A key Step 2 distinction is that CTEPH is one of the few potentially curable causes of pulmonary hypertension. Treatment choice depends largely on the location and operability of the obstructive lesions. Proximal surgically accessible disease is treated with thromboendarterectomy, whereas inoperable distal disease may be treated with balloon pulmonary angioplasty or targeted pulmonary vasodilator therapy.
Answer choice A: Balloon pulmonary angioplasty, is incorrect.
Balloon pulmonary angioplasty can improve hemodynamics and symptoms in patients with inoperable CTEPH, particularly when the obstructive disease is located in distal pulmonary arterial branches that cannot be reached surgically. It may also be considered when substantial pulmonary hypertension persists after surgery. This patient has proximal, technically operable disease, making pulmonary thromboendarterectomy the preferred definitive therapy.
Answer choice B: Lifelong anticoagulation alone, is incorrect.
Lifelong anticoagulation is necessary in all patients with CTEPH because recurrent thromboembolism can worsen pulmonary vascular obstruction. However, anticoagulation cannot dissolve or remove the mature organized fibrotic material already obstructing the pulmonary arteries. Using anticoagulation alone would leave the mechanical cause of the pulmonary hypertension untreated and allow progressive right ventricular failure.

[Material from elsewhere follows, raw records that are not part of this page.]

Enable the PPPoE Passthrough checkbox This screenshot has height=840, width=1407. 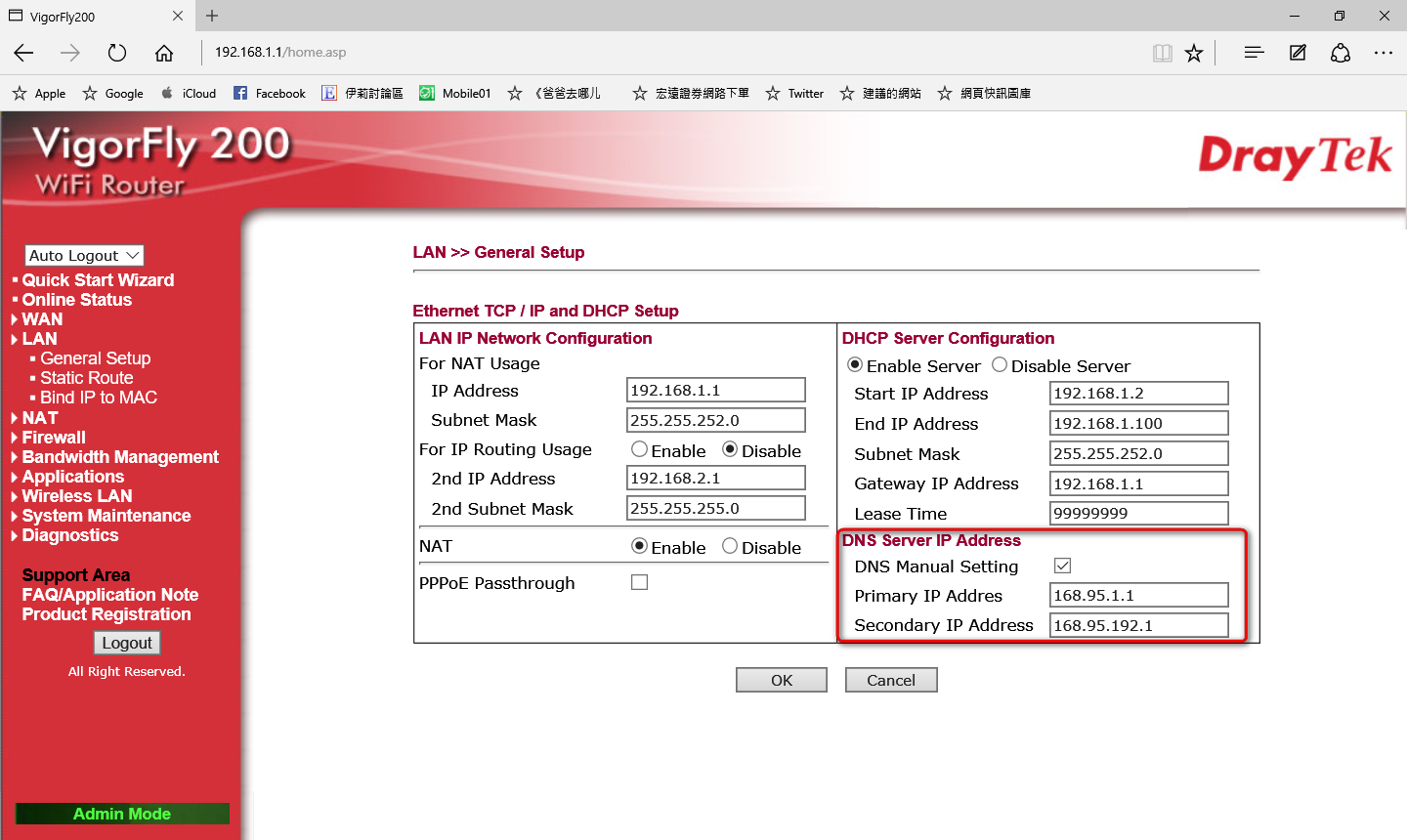pyautogui.click(x=640, y=582)
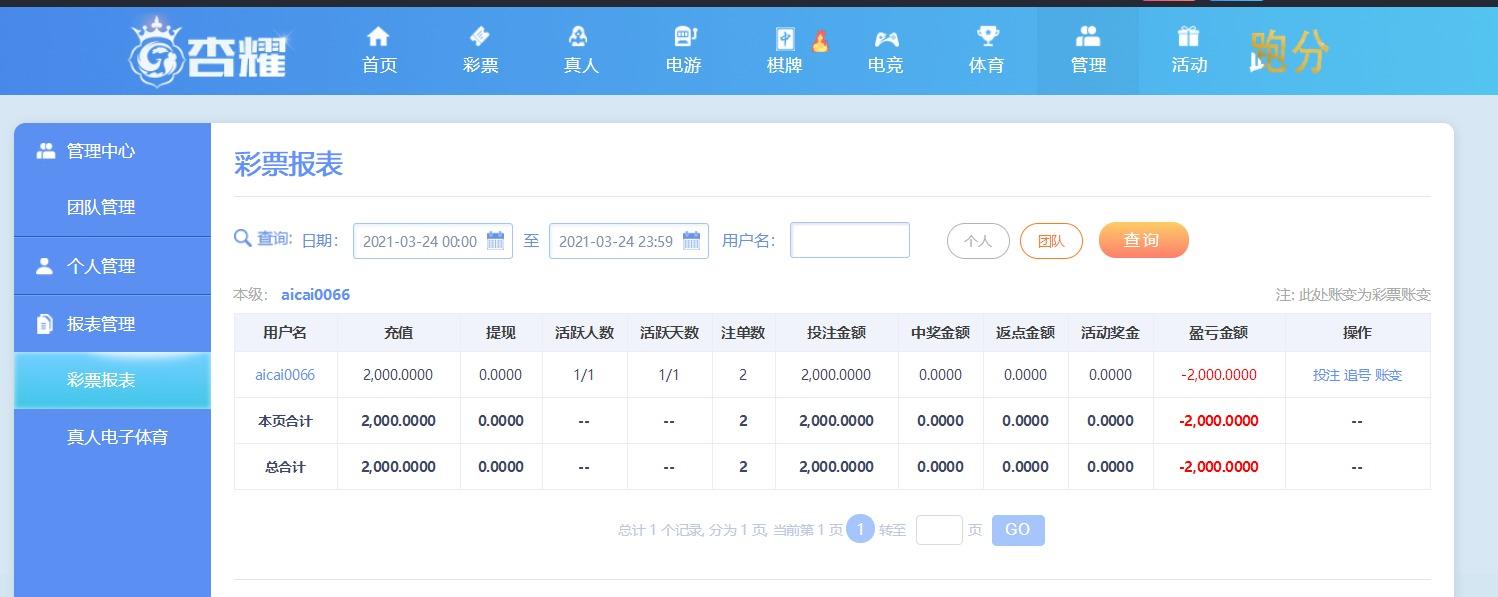Open the 首页 home icon
The height and width of the screenshot is (597, 1498).
(x=378, y=37)

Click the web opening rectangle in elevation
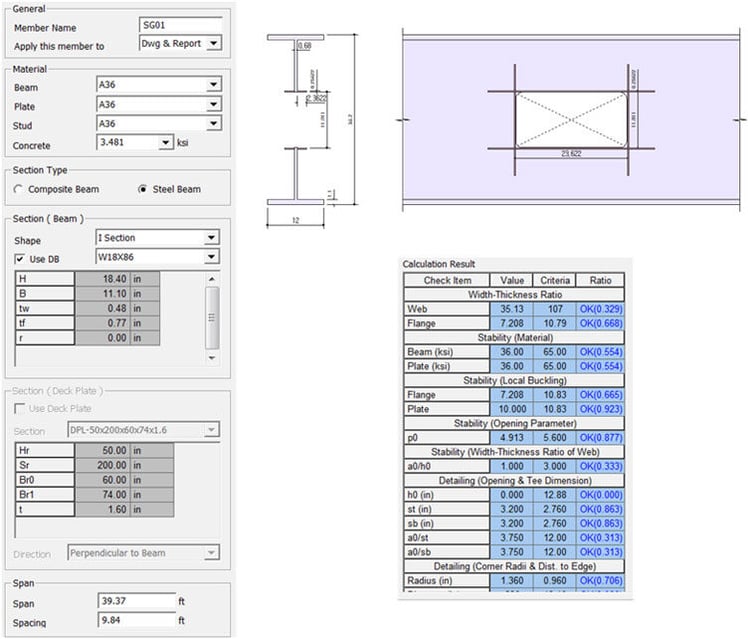(x=571, y=120)
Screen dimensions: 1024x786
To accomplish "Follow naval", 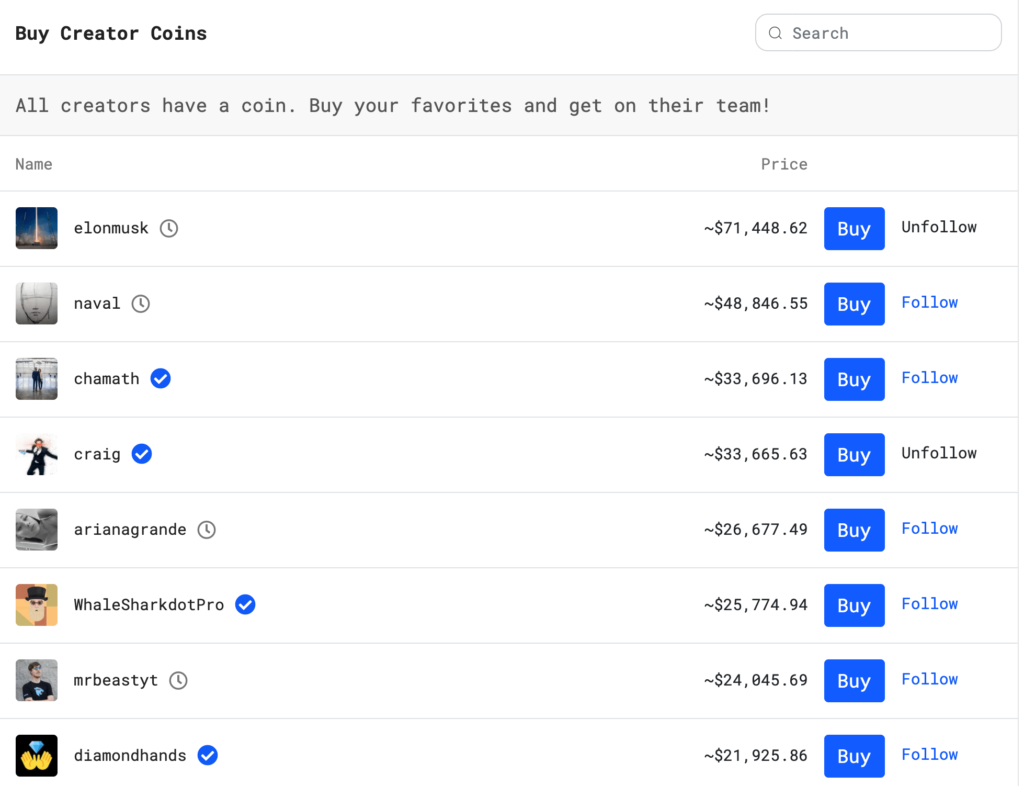I will (x=929, y=302).
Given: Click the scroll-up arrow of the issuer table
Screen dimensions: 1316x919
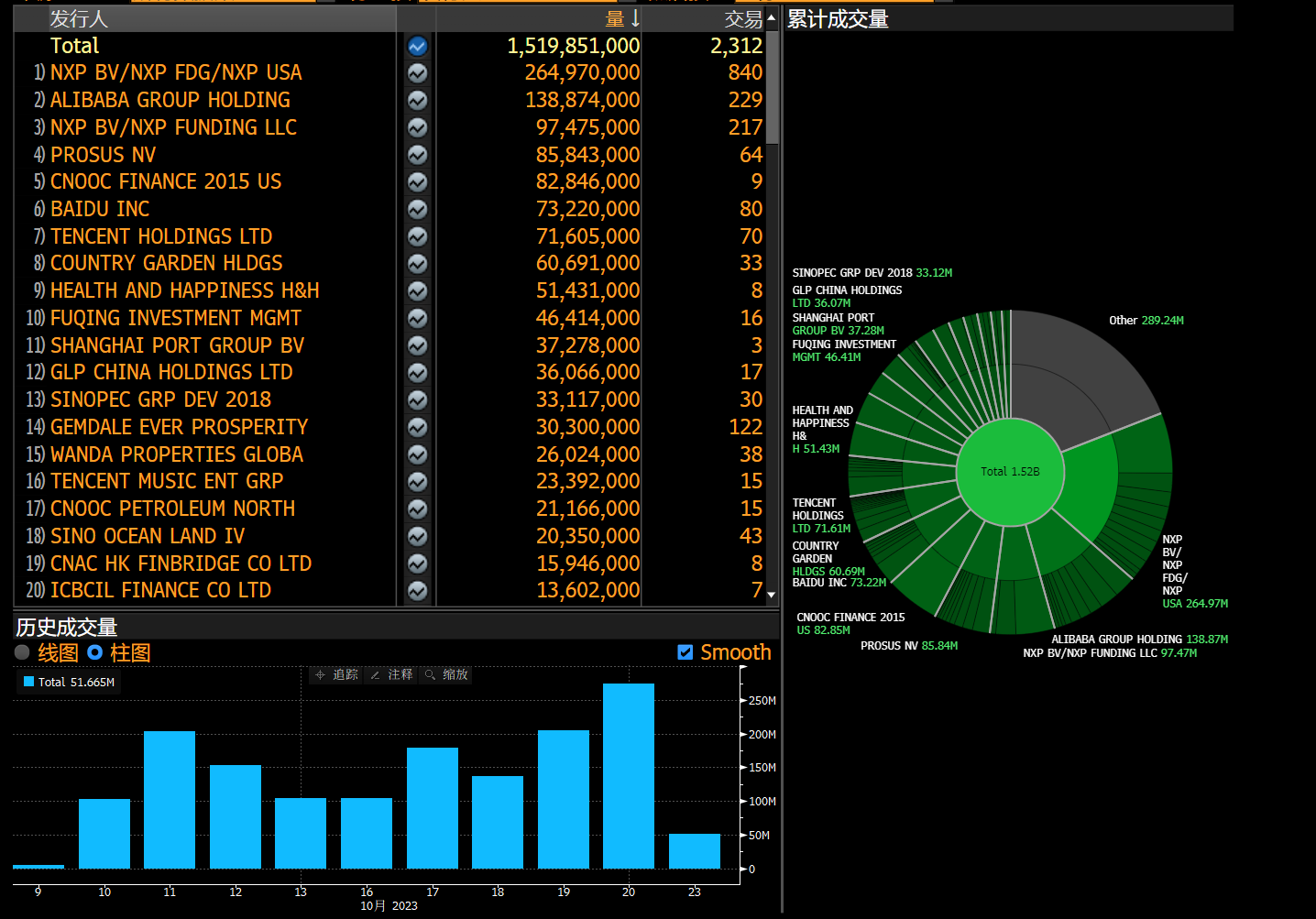Looking at the screenshot, I should pos(772,18).
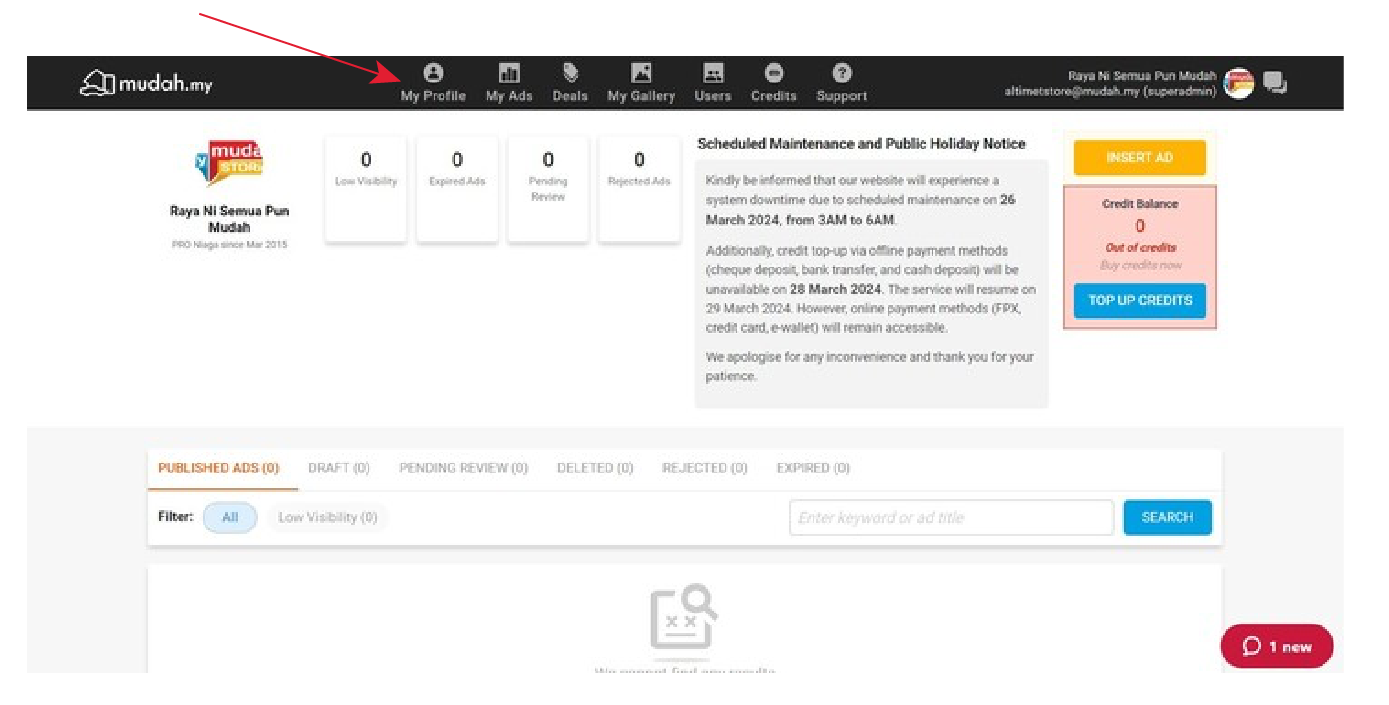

Answer choice C: Lung transplantation, is incorrect.
Lung or heart-lung transplantation may be considered for selected patients with advanced pulmonary vascular disease that is refractory to all other treatments. However, it carries substantial perioperative risk and requires lifelong immunosuppression. This patient has a surgically correctable cause of pulmonary hypertension and should undergo thromboendarterectomy rather than transplantation.
Answer choice E: Riociguat therapy, is incorrect.
Riociguat stimulates soluble guanylate cyclase and can improve exercise capacity and pulmonary hemodynamics in patients with inoperable CTEPH or persistent pulmonary hypertension after thromboendarterectomy. It does not remove surgically accessible thromboembolic obstruction and should not replace potentially curative surgery in an operable patient.
Key Learning Point
Chronic thromboembolic pulmonary hypertension causes precapillary pulmonary hypertension due to persistent organized pulmonary arterial thrombi. Surgically accessible disease is treated with pulmonary thromboendarterectomy, whereas balloon pulmonary angioplasty or riociguat is reserved primarily for inoperable or residual disease.